Roc 0.1 released: real-time streaming over the network

What is Roc?

I’m happy to announce the first release of Roc Toolkit, version 0.1.0!

Roc provides a C API for real-time audio transport. The user just writes a stream to the one end and reads it from another end. Roc, in turn, performs encoding and decoding, and, more importantly, deals with the problems related to the real-time delivery: counters network jitter and packet reordering, maintains constant latency, restores lost packets, compensates the clocks difference.

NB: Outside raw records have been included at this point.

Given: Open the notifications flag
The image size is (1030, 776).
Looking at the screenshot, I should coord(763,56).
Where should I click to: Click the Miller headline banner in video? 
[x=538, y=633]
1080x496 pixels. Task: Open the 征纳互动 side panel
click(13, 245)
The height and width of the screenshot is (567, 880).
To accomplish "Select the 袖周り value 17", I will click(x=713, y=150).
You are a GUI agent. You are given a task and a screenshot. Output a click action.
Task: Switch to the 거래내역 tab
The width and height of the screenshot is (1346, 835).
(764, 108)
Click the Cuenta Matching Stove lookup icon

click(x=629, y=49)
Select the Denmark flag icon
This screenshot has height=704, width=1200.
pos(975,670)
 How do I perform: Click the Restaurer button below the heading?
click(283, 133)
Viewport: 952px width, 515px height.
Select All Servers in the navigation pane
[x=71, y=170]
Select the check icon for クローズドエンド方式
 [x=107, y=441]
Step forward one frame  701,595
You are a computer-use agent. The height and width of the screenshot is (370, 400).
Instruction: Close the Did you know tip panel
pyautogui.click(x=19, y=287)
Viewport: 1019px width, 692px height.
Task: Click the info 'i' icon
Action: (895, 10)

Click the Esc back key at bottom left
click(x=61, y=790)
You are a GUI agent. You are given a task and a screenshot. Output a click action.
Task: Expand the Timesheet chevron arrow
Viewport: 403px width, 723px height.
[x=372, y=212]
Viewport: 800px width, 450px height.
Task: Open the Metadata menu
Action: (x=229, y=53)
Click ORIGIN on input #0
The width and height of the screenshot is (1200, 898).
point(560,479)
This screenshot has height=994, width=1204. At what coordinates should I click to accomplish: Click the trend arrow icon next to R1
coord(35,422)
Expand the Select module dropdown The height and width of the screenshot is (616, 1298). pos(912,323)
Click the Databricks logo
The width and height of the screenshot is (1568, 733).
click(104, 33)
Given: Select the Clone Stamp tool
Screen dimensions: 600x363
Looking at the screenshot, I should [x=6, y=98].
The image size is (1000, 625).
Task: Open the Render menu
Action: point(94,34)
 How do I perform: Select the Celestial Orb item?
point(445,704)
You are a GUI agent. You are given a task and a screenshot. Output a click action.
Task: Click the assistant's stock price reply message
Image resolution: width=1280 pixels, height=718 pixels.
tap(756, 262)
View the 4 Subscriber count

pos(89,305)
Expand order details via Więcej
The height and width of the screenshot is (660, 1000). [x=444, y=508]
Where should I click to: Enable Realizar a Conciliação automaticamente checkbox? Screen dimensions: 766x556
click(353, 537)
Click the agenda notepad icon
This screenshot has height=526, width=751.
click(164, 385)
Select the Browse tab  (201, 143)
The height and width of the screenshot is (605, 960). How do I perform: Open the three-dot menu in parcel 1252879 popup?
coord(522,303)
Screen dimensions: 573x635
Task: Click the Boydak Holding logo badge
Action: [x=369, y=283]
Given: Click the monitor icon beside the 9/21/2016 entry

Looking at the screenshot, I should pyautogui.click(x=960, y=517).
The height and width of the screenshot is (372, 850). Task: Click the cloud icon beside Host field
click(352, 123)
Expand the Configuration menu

Roc also provides command-line tools that can be used to read an audio stream from a file or audio device, transmit it over the network, and write to a file or audio device on another computer. These tools can be used with bare ALSA, PulseAudio, CoreAudio, and some other audio backends.

Finally, Roc provides proof-of-concept PulseAudio modules allowing PulseAudio to improve the network service quality by using Roc as a transport. There is a thread in the PulseAudio mailing list discussing the submission of these modules to PulseAudio upstream.

Why Roc?

Real-time streaming requires to address at least these problems:

  • maintaining constant latency;
  • coping with network jitter and packet reordering;
  • coping with packet losses if the network is unreliable;
  • converting between the sender and receiver clock domains.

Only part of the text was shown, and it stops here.